═════ DATASET RECORDS ═════
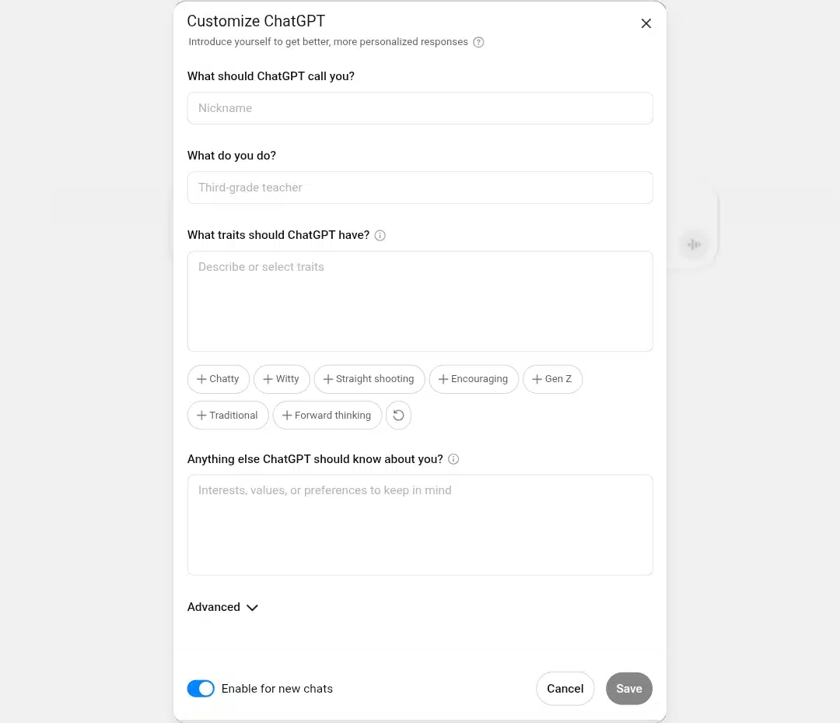Close the Customize ChatGPT dialog with X
The height and width of the screenshot is (723, 840).
pos(646,23)
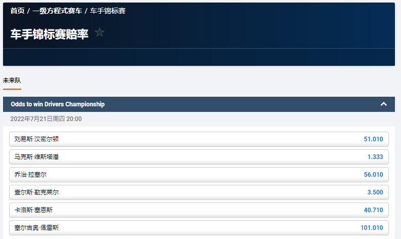Click the 51.010 odds value

(x=373, y=139)
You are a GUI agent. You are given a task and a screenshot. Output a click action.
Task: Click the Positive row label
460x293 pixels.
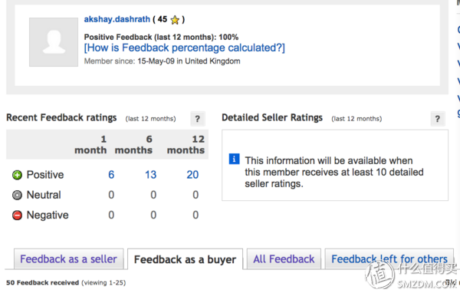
═════
THE TASK: Leave out every picture, and write out exactly the lines from the one with "You are a GUI" through the end of the records above, both ends included.

EXERCISE OUTPUT:
You are a GUI agent. You are given a task and a screenshot. Output a click action.
Task: Click the Positive row label
460x293 pixels.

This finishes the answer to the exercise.